Le misure di emergenza in campo sanitario e in campo economico che rompono con le compatibilità e i vincoli (UE, patti di stabilità, finanza pubblica) avranno l’appoggio e il sostegno attivo di medici, personale sanitario, dei lavoratori e delle masse popolari. Queste sono le misure di emergenza che servono, il resto sono chiacchiere che servono per intossicare e deviare le masse popolari dai problemi reali.
Sono misure che ledono gli interessi dei capitalisti, che minano la proprietà privata e la libera iniziativa economica (dei capitalisti e dei ricchi)? Se è una situazione di emergenza bisogna adottare misure straordinarie!

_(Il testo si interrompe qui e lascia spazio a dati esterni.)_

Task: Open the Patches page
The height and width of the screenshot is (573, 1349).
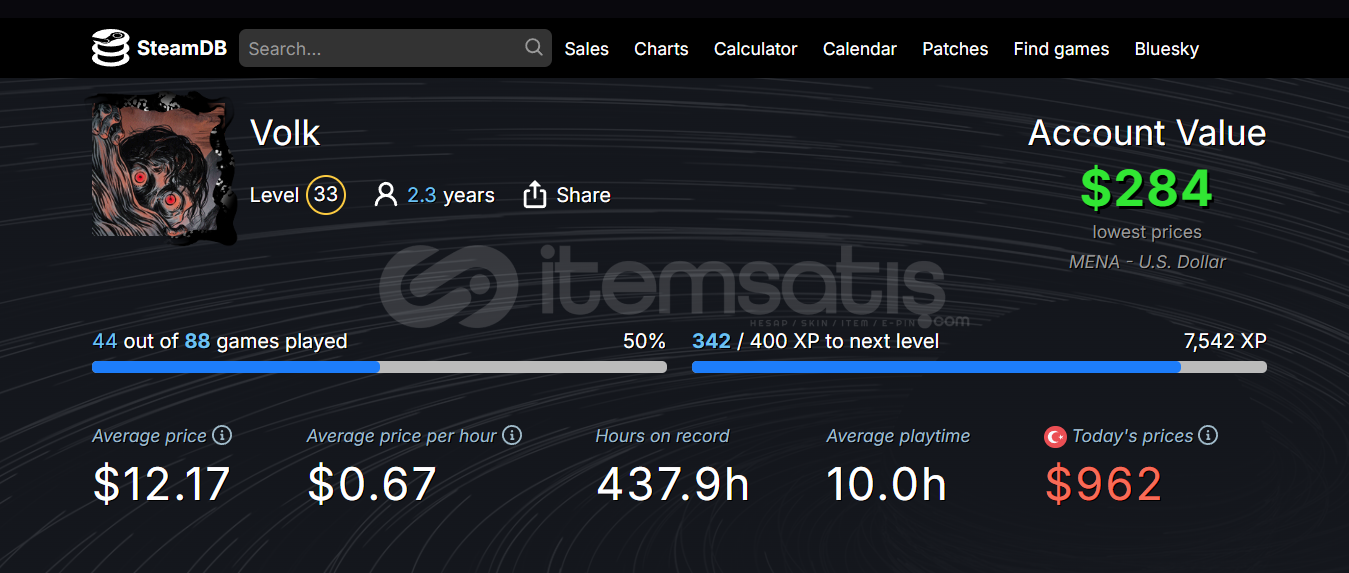Action: click(955, 49)
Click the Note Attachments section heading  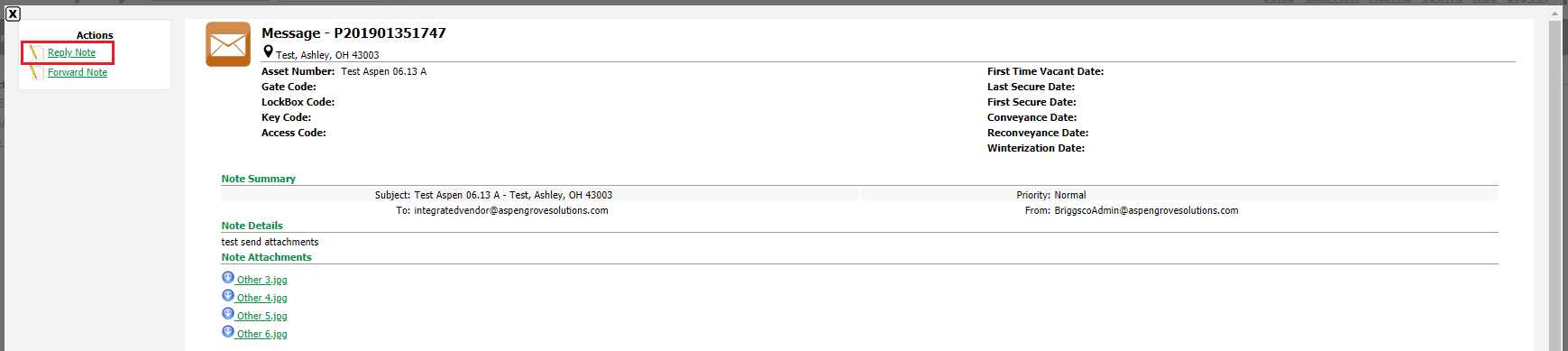(x=267, y=257)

Organizzare direttamente, ognuno in base alle proprie forze e al proprio raggio d’azione, iniziative di mobilitazione per prevenire e contenere il contagio e curare i malati, iniziative di informazione sulla situazione, iniziative di controllo popolare sull’operato delle autorità
Ogni organizzazione politica e sindacale, ogni organismo operaio e popolare, ogni circolo e associazione è in queste settimane posto di fronte a una scelta: sottostare ai diktat della borghesia, alle sue manovre e al suo sistema di potere, aspettare che la soluzione del problemi arrivi dal governo, dai partiti di governo o di opposizione oppure mettersi a organizzare l’informazione e la mobilitazione dei lavoratori e delle masse in autonomia dal circo mediatico e contro la sua intossicazione, promuovere e sostenere le mobilitazioni dei lavoratori, dei precari, dei disoccupati vecchi e dei nuovi creati dall’emergenza sanitaria, per il lavoro e il reddito (sostegno al reddito delle famiglie, “reddito di quarantena”, servizi sanitari di prevenzione e di cura, diritti all’informazione, ecc.).
Far fronte all’emergenza sanitaria ed economica in modo da rafforzare l’organizzazione e la mobilitazione popolare! Lottare per costituire il governo delle masse popolari organizzate e avanzare così nella lotta per fare dell’Italia un paese socialista!